WHITNEY BIENNIAL CATALOGUE, 2004~Howie Chen

Zak Smith's stylized portraits and acidic abstractions intimately capture stillness in an ever-encroaching world. His works demonstrates and deconstructed neo-punk aesthetic conversant in comic book-style drawing, vivid psychedelic coloration, experimental photographic processes, and traditional draftsmanship. Using his friends and his immediate environment as subjects, Smith renders scenes of youthful ambivalence amid a surplus of surrounding diversions and possessions.

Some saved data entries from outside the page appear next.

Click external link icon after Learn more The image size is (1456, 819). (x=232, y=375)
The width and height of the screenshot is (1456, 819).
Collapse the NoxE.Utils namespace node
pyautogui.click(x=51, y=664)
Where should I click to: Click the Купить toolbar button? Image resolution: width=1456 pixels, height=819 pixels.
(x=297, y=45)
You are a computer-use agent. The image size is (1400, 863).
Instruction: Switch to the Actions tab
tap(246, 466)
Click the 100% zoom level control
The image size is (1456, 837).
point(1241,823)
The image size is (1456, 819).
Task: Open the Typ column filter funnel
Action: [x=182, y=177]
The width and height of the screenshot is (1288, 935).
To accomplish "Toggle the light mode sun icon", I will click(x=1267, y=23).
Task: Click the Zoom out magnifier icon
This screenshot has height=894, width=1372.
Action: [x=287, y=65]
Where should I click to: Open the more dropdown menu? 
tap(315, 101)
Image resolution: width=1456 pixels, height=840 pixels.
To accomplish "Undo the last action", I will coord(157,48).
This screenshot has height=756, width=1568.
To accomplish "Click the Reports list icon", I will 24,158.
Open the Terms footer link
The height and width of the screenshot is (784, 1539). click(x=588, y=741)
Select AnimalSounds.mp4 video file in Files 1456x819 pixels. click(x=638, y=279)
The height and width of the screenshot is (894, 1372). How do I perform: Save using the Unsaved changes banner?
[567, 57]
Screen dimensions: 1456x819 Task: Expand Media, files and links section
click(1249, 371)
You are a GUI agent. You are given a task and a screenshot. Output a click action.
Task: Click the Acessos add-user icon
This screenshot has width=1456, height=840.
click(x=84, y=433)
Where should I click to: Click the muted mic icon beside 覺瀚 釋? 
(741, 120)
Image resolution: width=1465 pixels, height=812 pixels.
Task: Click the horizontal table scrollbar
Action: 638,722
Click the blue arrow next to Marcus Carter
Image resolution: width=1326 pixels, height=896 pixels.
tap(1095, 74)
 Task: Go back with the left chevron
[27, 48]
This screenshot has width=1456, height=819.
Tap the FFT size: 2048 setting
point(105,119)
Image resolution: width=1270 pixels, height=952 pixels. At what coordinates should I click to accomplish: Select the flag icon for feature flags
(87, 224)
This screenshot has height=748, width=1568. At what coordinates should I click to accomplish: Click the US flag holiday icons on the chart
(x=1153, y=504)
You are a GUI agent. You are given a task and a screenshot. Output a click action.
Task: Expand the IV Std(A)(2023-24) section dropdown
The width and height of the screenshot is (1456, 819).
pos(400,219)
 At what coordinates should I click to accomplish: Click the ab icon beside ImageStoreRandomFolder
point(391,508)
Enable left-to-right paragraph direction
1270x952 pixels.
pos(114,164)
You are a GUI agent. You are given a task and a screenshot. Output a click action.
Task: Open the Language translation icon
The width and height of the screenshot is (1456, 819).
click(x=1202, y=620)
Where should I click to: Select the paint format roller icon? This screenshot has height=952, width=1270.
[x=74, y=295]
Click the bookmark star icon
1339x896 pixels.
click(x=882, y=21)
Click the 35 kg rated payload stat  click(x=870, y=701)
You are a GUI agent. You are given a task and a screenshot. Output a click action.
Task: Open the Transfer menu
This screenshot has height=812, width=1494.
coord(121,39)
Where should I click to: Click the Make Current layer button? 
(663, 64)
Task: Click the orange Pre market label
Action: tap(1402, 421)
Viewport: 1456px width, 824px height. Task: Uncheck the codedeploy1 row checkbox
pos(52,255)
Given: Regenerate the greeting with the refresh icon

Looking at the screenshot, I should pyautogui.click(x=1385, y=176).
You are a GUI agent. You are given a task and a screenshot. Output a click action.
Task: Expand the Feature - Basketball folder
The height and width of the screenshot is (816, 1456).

Smith's works includes acrylic portraits based on scenes from his life and images created using experimental photographic techniques. Central to his work is a balance of seemingly disparate aesthetic modes. Using visual elements from painting, drawing and photography, Smith achieves a hybrid effect that vacillates between sober realism and electrifying abstractions. Self-Portrait for the Cover of a Magazine (2001) shows the artist crouching in a room strewn with junk, including cassette tapes and an overturned skateboard. The juxtaposition of his disaffected persona against a painstakingly wrought mosaic background reflects the coexistence of a rebellious punk attitude with a meticulous attention to form.

This duality continues in a the relationships he creates between lines and color: in V in a Corner with a Stuffed Rabbit (2002), which depicts his recurring muse Varrick in a cluttered bedroom, the liberal splashes of bright color serve as counterpoints to the hard graphic edges that delineates the form of the painting In other works directly inspired by comic book art, such as Life Will Not Break Your Heart It Will Crush It (2003), Smith explores photographic portraiture by abstracting an image into geometric seriality, mimicking the panels of comic strips.

Pictures of What Happens on Each Page of Thomas Pynchon's Novel Gravity's Rainbow (2004) consists of more than seven hundred individual drawings, paintings, and photographic works assembled in a grid formation. According to the artist, these images, which range in style and compositional focus, functions as visual equivalents to the bookÇs episodic narratives and highly digressive structure. The work can be read as one large abstract composition or in a more intimate way as elements of an open dynamic narrative. The numerous permutations of visual starting points and paths allow for multiple and simultaneous narrative formation within a discrete body. Many of these individual images have also appeared as decorative backdrops for SmithÇs portrait works, calling attention to a sense of play between these different modes of representation.